Article
作者: Zhubi, Rezart ; Karim, Marwah ; Tran, Do Hoang Nhu ; Saxena, Krishna ; Berger, Benedict-Tilman ; Joerger, Andreas C ; Einav, Shirit ; Krämer, Andreas ; Ehret, Theresa A L ; Lenz, Christopher ; Elson, Lewis ; Berger, Lena M ; Knapp, Stefan ; Gerninghaus, Joshua ; Hanke, Thomas ; Müller, Susanne ; Schreiber, Christian
Macrocyclization of acyclic compounds is a powerful strategy for improving inhibitor potency and selectivity.
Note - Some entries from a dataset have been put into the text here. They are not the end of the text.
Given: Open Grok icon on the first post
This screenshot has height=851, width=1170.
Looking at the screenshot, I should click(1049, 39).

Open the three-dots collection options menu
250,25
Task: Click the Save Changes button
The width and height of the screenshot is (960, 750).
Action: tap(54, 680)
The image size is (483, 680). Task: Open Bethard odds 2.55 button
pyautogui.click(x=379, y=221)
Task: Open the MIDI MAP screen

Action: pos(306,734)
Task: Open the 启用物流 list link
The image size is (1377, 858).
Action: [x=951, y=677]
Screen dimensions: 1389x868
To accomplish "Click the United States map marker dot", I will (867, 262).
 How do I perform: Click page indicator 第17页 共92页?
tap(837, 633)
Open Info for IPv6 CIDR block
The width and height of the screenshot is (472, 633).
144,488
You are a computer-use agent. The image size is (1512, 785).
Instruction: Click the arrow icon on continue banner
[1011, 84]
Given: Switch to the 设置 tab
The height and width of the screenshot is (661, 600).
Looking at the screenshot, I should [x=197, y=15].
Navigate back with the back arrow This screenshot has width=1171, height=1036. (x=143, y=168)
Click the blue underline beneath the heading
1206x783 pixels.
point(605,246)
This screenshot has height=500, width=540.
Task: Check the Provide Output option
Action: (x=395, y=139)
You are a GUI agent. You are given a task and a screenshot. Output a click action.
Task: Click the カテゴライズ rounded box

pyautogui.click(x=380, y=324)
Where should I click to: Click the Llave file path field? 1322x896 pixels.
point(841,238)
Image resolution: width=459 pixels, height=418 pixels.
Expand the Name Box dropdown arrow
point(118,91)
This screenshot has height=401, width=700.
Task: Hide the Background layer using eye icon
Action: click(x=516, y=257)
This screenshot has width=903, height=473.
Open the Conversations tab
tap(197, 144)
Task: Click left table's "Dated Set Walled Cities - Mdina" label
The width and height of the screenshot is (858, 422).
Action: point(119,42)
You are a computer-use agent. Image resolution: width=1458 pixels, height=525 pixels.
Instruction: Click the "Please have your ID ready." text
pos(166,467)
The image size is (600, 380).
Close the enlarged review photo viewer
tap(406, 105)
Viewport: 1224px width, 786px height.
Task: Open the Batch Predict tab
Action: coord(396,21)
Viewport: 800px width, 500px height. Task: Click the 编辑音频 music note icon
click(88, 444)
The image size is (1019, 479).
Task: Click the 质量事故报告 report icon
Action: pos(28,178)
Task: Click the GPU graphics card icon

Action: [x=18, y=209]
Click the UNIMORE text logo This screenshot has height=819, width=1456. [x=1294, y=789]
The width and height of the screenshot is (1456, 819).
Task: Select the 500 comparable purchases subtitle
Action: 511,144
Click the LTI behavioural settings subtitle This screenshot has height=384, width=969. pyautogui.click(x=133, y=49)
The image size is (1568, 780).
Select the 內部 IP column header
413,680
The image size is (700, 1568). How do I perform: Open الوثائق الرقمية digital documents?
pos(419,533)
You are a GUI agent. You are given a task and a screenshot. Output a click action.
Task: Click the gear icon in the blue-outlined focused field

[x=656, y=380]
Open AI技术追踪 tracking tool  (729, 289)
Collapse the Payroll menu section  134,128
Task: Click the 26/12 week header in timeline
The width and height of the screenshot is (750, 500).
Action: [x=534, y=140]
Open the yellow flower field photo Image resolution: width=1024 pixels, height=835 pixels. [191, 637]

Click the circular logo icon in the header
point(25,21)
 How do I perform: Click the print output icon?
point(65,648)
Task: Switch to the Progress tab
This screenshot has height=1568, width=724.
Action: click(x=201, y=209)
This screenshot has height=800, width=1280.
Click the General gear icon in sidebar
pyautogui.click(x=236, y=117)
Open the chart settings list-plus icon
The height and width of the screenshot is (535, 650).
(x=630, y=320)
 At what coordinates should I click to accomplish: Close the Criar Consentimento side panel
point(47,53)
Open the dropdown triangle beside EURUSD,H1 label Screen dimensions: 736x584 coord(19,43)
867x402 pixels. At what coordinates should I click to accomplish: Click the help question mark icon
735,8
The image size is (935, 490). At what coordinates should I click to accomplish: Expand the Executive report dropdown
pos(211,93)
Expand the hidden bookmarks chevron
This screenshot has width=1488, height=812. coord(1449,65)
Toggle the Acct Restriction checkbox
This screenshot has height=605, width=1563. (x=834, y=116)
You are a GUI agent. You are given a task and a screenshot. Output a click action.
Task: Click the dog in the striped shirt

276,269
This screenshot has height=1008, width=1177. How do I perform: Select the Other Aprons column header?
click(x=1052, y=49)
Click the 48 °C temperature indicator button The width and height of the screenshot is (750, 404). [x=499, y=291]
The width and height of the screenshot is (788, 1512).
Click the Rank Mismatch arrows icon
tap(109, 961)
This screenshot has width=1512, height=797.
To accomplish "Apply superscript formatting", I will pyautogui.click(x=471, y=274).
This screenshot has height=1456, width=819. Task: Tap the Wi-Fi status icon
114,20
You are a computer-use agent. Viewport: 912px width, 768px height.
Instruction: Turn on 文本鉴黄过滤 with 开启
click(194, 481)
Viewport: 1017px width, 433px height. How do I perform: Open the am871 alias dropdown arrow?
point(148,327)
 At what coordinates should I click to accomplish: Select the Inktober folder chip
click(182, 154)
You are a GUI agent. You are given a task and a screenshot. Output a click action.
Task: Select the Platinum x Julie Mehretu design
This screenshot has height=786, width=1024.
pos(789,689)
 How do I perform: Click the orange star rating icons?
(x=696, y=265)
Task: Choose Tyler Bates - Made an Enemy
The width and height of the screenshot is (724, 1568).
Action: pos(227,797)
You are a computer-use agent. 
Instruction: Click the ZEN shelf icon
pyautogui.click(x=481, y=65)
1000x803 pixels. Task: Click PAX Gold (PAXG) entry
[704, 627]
Here we have optimized 2-aminopyrimidine-based macrocycles to use these compounds as chemical tools for the ephrin kinase family. Starting with a promiscuous macrocyclic inhibitor, 6, we performed a structure-guided activity relationship and selectivity study using a panel of over 100 kinases. The crystal structure of EPHA2 in complex with the developed macrocycle 23 provided a basis for further optimization by specifically targeting the back pocket, resulting in compound 55, a potent inhibitor of EPHA2/A4 and GAK. Subsequent front-pocket derivatization resulted in an interesting in cellulo selectivity profile, favoring EPHA4 over the other ephrin receptor kinase family members. The dual EPHA2/A4 and GAK inhibitor 55 prevented dengue virus infection of Huh7 liver cells. However, further investigations are needed to determine whether this was a compound-specific effect or target-related.